Dad never came back after that, but every Saturday he got up early, made himself toast and black coffee, and sat quietly by the phone in the forbidden living room, waiting to accept the charges. They'd laugh into the receivers at either end of a reality too cold to face with solemnity and talk about the books. 168 brand new books with uncracked spines, shipped first class. He had never flown first class. He never had a first class kind of life. But there, every two weeks, first class would arrive with his name on it. Small luxury, Dad would say.

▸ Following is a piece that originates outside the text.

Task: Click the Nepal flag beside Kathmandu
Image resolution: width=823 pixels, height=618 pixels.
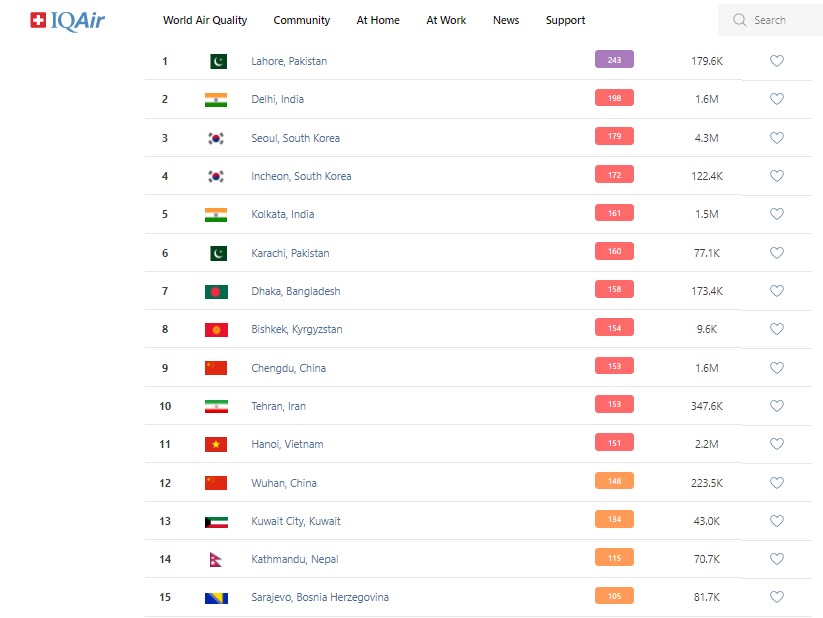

He had given them all away after reading them, except the first one. The one Dad said should always be kept with him. To be discussed, Dad had said, when he was ready. It took 52 books before he was, but his hand found the words his tongue could not yet express. He wrote his father 116 letters about that first book.
Mama got one.
Forgive me, it had said.
He rubbed the outside of that kept book and thought about Mama's hands. Her hands gripped Dad's tightly as they climbed the steps. They covered her mouth when the disheveled public defender slithered into the courtroom. They pointed in disbelief at the dusky gray suit with the cream colored, mis-buttoned shirt and offensive blood red tie loosely knotted at the neck. They'd hastily pushed open the doors and from the mahogany hallway dialed an attorney she could not afford, one who would take the time to at least dress himself like he had home training. He's guilty, she had said. Just a fair sentence.
Though her eyes could not look into his and her voice had lied, her hands took his hands every other Tuesday and held them for three and a half hours. Her thumbs rubbed the backs of his hands and noticed every dry spot and new wrinkle. They coaxed him into calm or reminded him not to get too comfortable. They begged him to open himself to consciously feel every minute of this so he would never do anything to feel it again. Those circles her thumbs made on the backs of his hands cried and shouted and absolved them both over and over.
The snow had gathered in a diamond-studded blanket on the ground outside the window.
"I hate this time of year," Mustachio confessed, glancing outside. "Come on up. You're all set."
He stood and cautiously walked toward the glass where paper and a pen protruded from the narrow, stainless steal tray. Yellow highlights told him where to sign. He did.
"That's it. You're free to go." Mustachio's final words.
Dad busied himself brushing snow from the windows of a car in which his son had never ridden. He pushed out into the world with a deep buzzing as his only escort. Dad nodded his head approvingly at the sight of his only son, and walked around to the other side of the car and opened the passenger door as the gate to the prison spit him out. Mama emerged from the car on that Wednesday and ran to wrap her arms around his neck. She stepped back and placed his hollow cheeks in the palms of her hands. She studied his eyes, and finding life in them, pulled his face down and kissed the top of his head before snatching him back into the warmth of her embrace.
Dad eased alongside them and enveloped them both in his protective arms.
"Get off my woman, Man," he whispered as the drifting, dancing snow fell on them all. Instinctively, they all pressed in tighter, filling the imperceptible spaces of love.